Интеллектуалы могут утешать себя тем, что их пророчества по поводу маргинализации индустриальной среды так или иначе сбылись. Промышленная среда в самом деле отступает и теряет позиции, но не в пользу центров духовного производства, производящих новые продуктивные идеи, а в пользу центров финансовых манипуляций, производящих виртуальное пространство контрцивилизации, враждебной остальному обществу.

Если цивилизации не удастся себя защитить от мировой революции монетаризма, ставящей с ног на голову нормальные приоритеты и статусные критерии, не удастся отбить контрнаступление маргиналов, вооружившихся более или менее грязными деньгами, ее будущее останется под вопросом. Чтобы остановить атаку новых маргиналов, необходимо предварительно выполнить теоретическую работу, связанную с разоблачением нового денежного фетишизма.

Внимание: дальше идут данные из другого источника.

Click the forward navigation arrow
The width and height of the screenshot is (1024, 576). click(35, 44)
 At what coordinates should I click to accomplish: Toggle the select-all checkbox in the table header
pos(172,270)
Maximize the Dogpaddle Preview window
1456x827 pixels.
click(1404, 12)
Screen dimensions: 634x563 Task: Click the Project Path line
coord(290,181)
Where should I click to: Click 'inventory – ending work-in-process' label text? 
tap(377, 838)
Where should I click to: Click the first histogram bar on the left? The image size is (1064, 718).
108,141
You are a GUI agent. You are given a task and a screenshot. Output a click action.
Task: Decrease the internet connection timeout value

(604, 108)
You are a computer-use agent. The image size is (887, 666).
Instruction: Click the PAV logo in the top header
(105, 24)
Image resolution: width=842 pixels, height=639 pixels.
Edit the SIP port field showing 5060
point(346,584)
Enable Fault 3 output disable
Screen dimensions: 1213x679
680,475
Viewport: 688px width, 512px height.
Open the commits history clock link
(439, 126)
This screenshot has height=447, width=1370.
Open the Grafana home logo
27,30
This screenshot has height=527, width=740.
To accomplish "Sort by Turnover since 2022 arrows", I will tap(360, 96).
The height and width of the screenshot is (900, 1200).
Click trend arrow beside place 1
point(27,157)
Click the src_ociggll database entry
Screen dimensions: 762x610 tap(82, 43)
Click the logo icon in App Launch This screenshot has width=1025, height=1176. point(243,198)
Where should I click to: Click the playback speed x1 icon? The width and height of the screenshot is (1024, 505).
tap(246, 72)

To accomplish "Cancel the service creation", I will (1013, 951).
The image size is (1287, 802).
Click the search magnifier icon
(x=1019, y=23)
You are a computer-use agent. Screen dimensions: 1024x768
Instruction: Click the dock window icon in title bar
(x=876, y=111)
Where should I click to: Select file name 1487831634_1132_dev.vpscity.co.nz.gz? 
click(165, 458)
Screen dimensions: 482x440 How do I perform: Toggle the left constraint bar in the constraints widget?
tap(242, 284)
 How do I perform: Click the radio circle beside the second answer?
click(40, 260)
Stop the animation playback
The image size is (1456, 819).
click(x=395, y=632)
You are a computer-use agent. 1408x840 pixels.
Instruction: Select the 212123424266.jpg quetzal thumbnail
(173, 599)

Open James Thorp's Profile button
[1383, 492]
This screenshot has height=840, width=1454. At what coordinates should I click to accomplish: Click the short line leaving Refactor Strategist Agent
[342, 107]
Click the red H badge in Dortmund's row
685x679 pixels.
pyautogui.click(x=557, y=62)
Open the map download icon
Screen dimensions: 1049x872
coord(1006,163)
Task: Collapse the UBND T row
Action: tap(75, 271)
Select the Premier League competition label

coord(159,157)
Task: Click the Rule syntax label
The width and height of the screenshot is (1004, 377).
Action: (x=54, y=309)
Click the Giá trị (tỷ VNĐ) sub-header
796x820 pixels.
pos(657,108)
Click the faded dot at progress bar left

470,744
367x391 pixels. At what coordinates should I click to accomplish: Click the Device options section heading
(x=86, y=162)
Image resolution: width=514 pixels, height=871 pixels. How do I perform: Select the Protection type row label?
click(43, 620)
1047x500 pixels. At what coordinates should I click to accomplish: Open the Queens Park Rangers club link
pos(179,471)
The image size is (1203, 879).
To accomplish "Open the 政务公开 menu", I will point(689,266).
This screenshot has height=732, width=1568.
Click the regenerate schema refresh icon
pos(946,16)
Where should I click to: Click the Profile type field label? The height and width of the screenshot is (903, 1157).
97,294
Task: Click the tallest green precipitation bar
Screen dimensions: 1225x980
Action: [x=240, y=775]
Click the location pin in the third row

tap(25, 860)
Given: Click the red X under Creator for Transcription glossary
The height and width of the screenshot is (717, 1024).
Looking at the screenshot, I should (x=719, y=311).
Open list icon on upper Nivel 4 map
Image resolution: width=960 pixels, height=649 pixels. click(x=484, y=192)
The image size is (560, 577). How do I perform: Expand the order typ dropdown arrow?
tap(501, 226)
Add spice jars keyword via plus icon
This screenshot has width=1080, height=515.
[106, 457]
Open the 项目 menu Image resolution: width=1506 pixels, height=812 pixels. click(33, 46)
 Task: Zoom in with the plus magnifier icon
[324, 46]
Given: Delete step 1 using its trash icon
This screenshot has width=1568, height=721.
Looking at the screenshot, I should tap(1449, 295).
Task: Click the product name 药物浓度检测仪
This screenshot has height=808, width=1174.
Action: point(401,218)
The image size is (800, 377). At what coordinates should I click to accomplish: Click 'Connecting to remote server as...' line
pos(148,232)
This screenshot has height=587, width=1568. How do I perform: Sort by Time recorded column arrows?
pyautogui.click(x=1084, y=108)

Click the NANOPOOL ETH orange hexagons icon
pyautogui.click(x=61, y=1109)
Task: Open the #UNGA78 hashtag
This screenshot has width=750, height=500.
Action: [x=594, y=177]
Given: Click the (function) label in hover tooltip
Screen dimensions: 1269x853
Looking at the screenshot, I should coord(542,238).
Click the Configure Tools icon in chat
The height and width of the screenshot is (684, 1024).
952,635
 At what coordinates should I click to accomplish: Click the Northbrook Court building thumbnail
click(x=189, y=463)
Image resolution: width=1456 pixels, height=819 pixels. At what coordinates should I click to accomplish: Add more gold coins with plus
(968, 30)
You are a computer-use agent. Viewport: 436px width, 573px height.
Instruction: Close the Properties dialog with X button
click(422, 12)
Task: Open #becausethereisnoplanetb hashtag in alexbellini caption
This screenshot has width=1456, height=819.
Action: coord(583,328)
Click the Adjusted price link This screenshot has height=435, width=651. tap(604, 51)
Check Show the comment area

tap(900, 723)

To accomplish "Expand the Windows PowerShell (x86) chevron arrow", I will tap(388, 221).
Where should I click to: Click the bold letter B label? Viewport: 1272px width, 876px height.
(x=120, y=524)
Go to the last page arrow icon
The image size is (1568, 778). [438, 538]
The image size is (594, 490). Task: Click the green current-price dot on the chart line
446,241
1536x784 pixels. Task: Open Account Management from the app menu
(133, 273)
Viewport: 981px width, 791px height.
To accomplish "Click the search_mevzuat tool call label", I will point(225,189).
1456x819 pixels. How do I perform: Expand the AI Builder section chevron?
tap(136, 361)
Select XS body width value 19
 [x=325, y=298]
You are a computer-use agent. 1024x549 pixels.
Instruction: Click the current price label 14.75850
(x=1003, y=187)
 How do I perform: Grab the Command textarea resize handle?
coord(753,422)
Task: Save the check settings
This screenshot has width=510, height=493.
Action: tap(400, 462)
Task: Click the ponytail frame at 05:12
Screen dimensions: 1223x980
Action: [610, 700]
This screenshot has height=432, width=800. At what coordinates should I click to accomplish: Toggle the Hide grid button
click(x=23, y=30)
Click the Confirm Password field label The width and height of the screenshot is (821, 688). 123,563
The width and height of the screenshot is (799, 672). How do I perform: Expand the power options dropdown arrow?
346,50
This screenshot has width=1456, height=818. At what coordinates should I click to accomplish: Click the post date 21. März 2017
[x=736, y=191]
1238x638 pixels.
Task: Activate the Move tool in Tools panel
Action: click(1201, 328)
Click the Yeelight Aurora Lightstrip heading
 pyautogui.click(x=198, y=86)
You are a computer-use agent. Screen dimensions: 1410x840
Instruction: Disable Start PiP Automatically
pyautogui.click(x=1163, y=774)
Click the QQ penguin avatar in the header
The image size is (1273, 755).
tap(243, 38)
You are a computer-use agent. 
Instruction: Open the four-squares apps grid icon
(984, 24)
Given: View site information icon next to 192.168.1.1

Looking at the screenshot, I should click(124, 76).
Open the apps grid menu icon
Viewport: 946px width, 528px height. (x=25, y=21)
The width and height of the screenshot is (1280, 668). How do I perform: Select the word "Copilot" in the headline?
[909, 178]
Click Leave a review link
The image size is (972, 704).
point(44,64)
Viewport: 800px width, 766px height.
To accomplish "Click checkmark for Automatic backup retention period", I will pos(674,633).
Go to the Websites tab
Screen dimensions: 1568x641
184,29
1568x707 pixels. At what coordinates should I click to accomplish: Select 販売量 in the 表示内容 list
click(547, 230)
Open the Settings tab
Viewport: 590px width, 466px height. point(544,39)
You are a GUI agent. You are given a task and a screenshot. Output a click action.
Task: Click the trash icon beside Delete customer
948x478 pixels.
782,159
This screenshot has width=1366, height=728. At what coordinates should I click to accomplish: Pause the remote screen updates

Товарный фетишизм, с которым в свое время боролся К. Маркс, был связан с верой в загадочное самовозрастание стоимости, за которым в действительности стояла эксплуатация наемного труда. Нынешний монетаристский фетишизм связан с идеей самовозрастания денег, за которым на самом деле стоит экспроприация богатства, представленного в его реальных, натурально-вещественных формах. «Самовозрастание денег» порождает инфляцию, уничтожающую честные сбережения. Эта инфляция прямо вытекает из разрыва между семантической, обозначающей функцией денег, требующей соответствия товарной и денежной массы, и их семиотическо-символической функцией, лежащей в основе манипулятивных практик.

Выступая в роли «делателей денег», финансовые игроки имеют дело с их семиотической функцией, позволяющей создавать виртуальную реальность финансовых пирамид. Но, выступая как потребители богатства, они требуют за свои дутые деньги твердой наличности — и получают ее за счет ограбления всего общества. Здесь перед нами раскрывается основной парадокс монетаристской теории. Выступая как теория «дорогих денег», не рекомендующая их расточать в форме дешевого кредита ненадежных форм экономической активности, не говоря уже о расточительстве социального патернализма, подкармливающего всех «неприспособленных», она в то же время требует независимости банков, как центров власти и решений, от традиционных форм социального контроля, в том числе и государственного.

Но банки, избавленные от такого контроля, начинают заниматься производством денег ради денег, вместо того чтобы сохранять за деньгами роль стимулирующего средства в отношении других видов активности. Монетаристы начали с критики советской практики «производства ради производства», требуя подвергнуть производителей контролю со стороны рынка; кончают же они тем, что оправдывают спекулятивную практику денег ради денег, избавленную от законного контроля со стороны общества. И все это выдается за объективную логику экономического развития, которой нет альтернативы.